_Your goal_
Word for word, write out all the entries below, omitting every picture.

____ Material shown

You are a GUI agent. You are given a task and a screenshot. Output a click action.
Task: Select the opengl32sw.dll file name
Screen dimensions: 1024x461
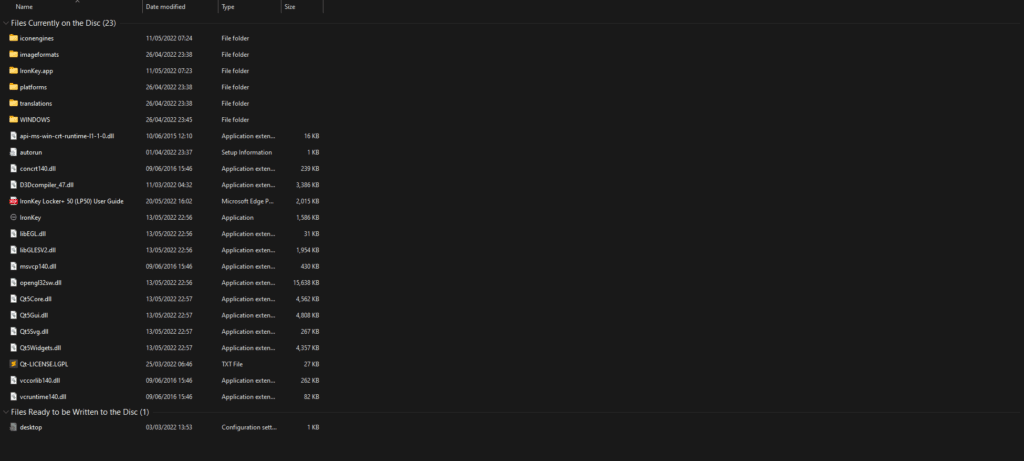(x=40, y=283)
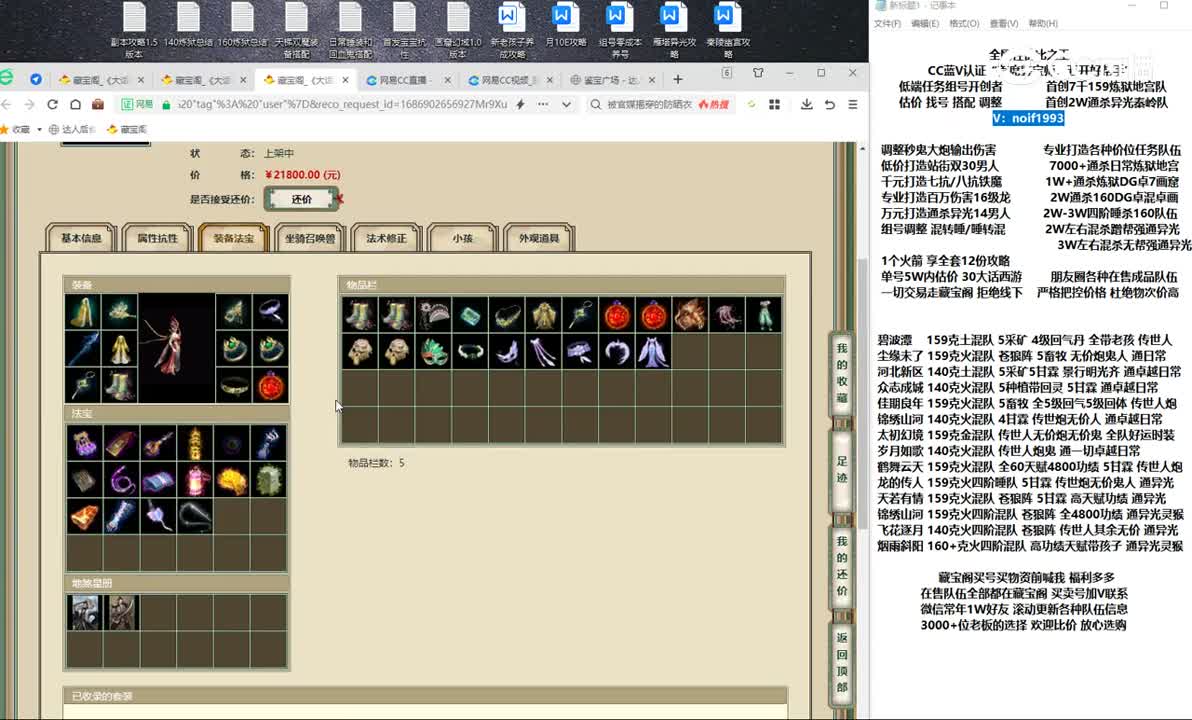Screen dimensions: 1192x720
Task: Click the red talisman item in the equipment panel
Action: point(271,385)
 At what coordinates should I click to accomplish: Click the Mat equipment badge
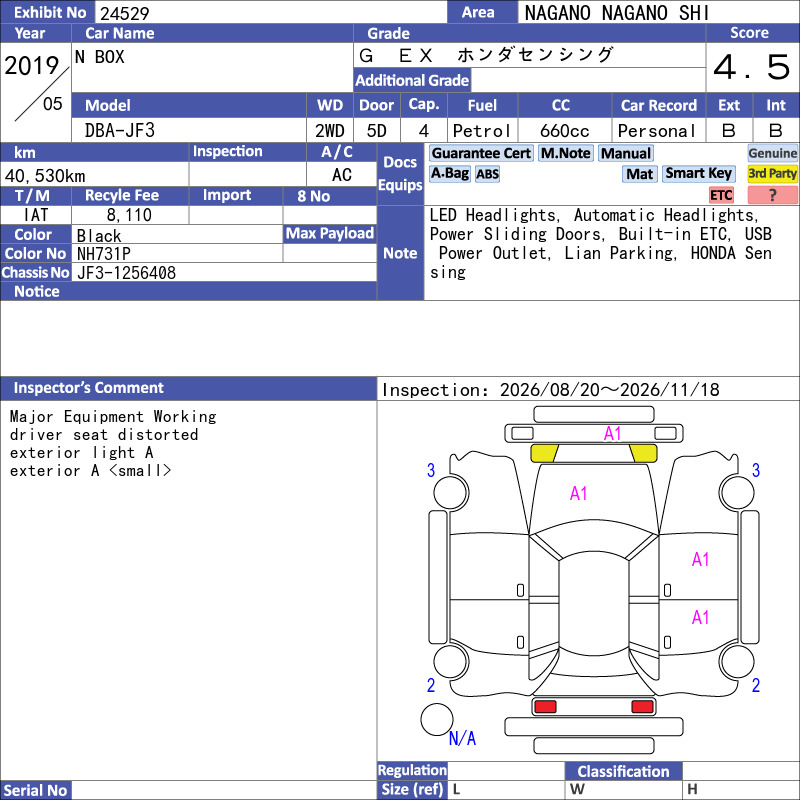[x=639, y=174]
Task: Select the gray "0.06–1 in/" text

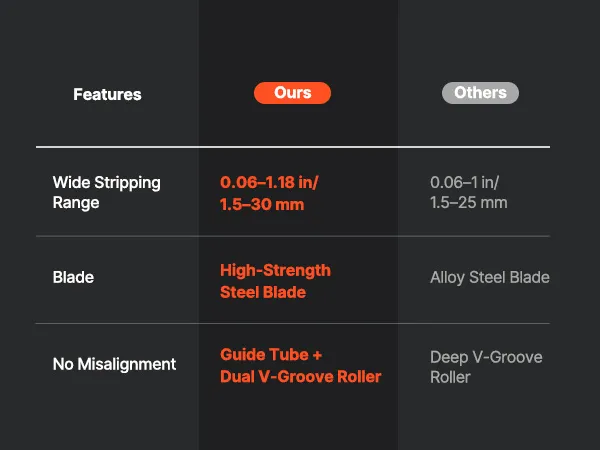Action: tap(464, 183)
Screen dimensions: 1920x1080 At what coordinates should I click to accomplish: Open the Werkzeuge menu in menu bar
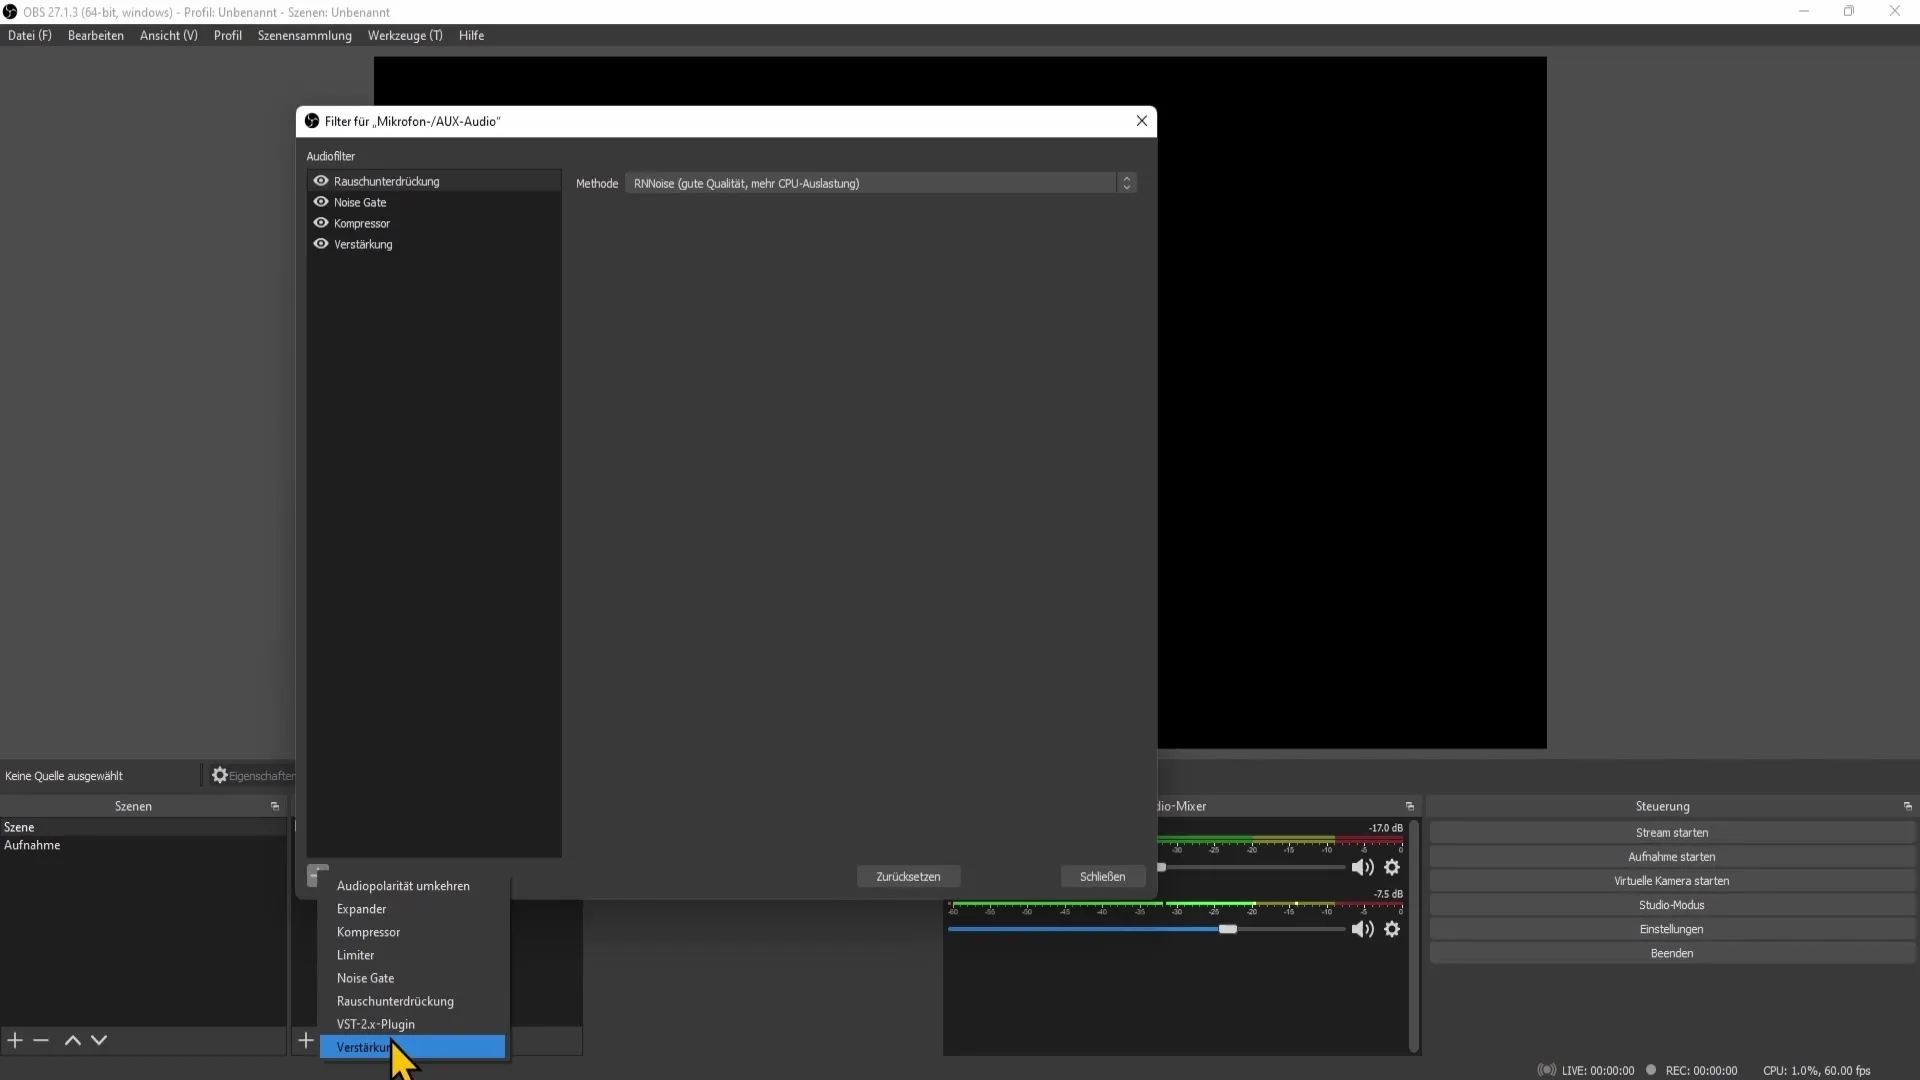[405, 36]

________

_Output of the task_
You are a GUI agent. You are given a task and a screenshot. Output a click action.
Task: Select the opengl32sw.dll file name
Screen dimensions: 1024x461
(x=40, y=283)
Screen dimensions: 1192x720
Task: Click the red talisman item in the equipment panel
Action: point(271,385)
 At what coordinates should I click to accomplish: Click the Mat equipment badge
[x=639, y=174]
Task: Select the gray "0.06–1 in/" text

Action: tap(464, 183)
Screen dimensions: 1920x1080 At what coordinates should I click to accomplish: Open the Werkzeuge menu in menu bar
[405, 36]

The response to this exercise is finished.